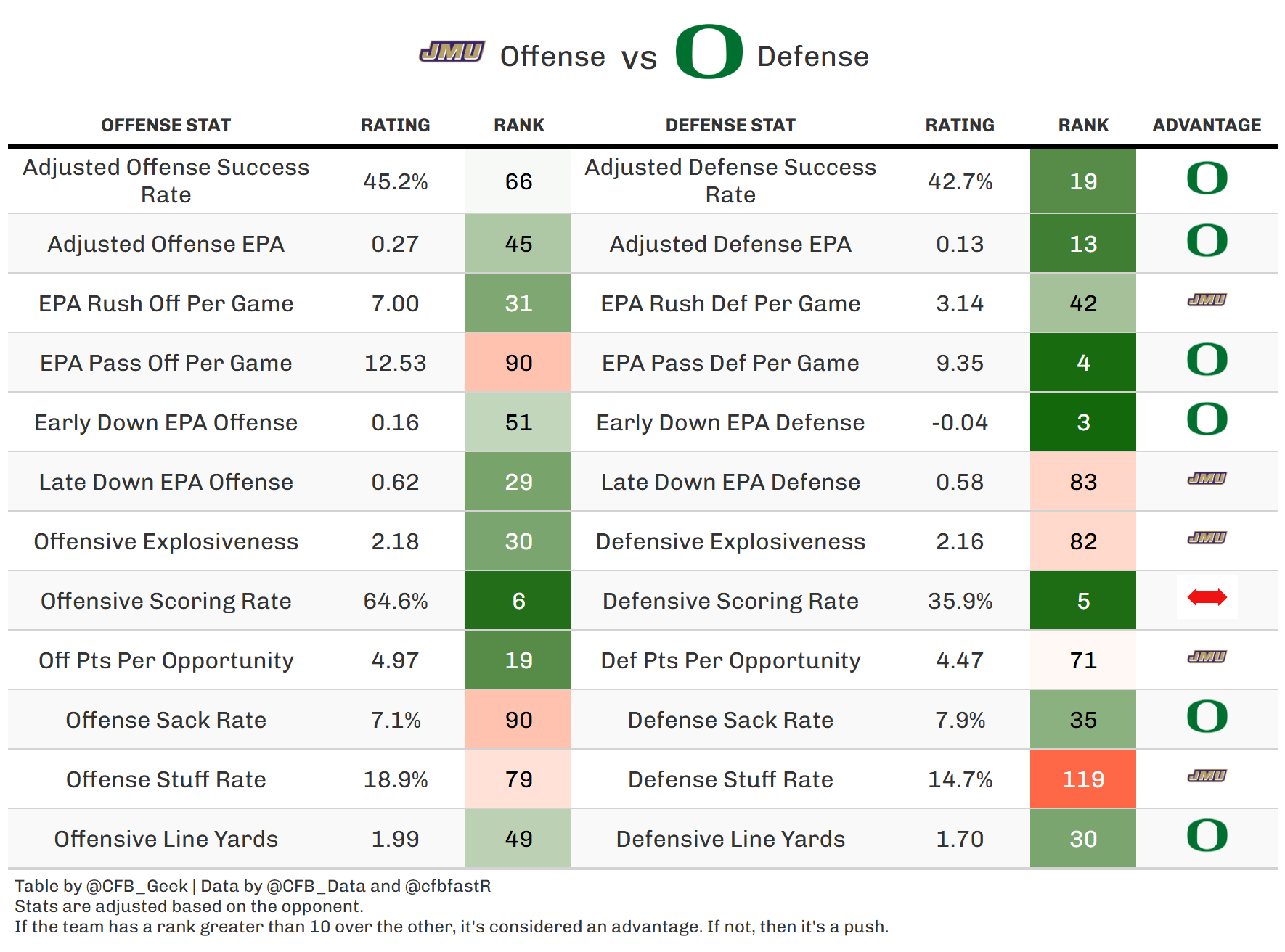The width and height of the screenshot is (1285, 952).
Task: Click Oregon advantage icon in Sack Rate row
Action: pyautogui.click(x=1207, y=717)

******

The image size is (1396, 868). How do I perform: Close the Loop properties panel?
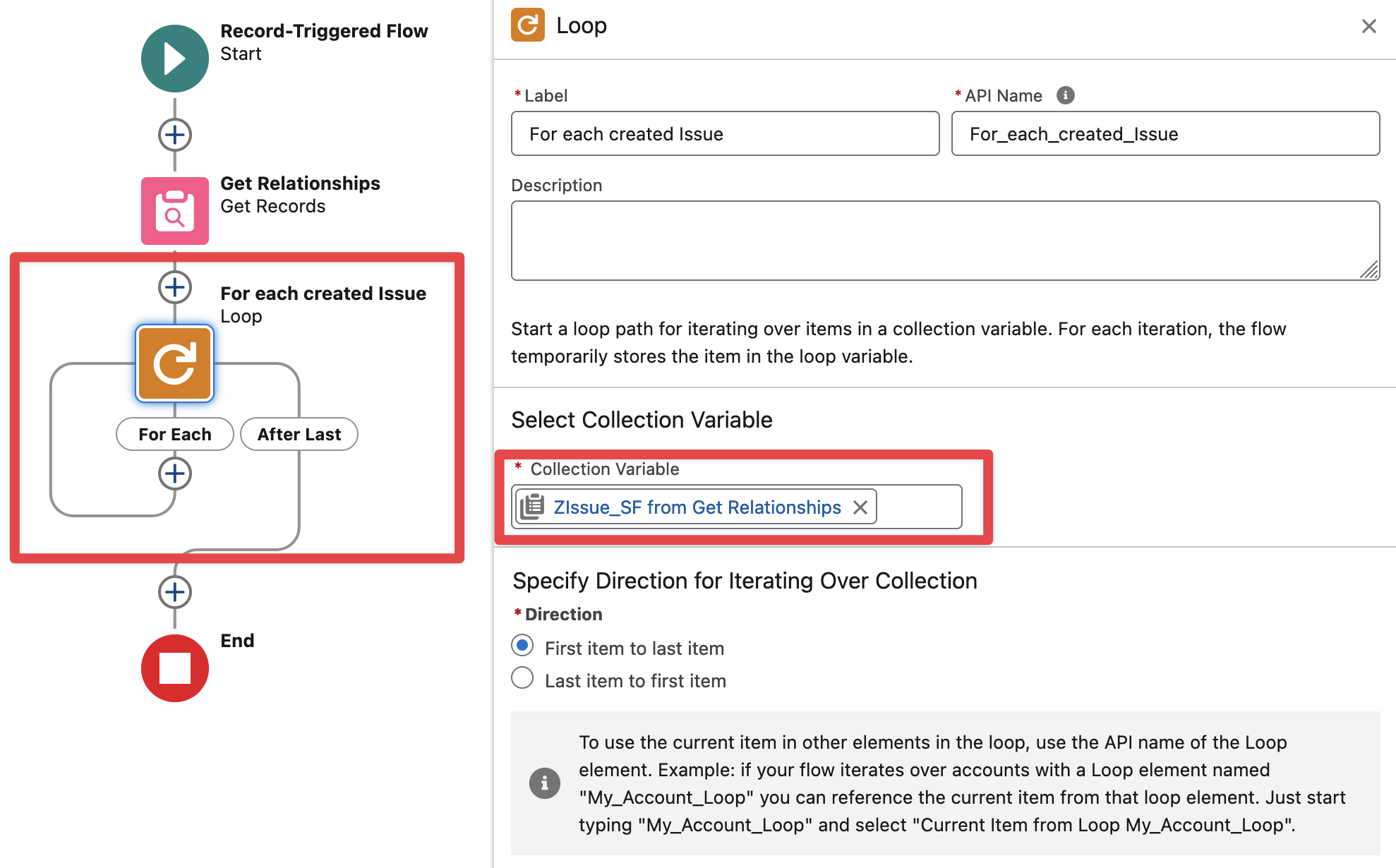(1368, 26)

******

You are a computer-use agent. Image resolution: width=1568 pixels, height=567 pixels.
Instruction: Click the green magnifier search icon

******

## Try it
What are the lines above, starting at the one with "You are a computer-use" and ending at the one with "Instruction: Click the"? Give them again exactly, and only them.

## Output of the exercise
You are a computer-use agent. Image resolution: width=1568 pixels, height=567 pixels.
Instruction: Click the green magnifier search icon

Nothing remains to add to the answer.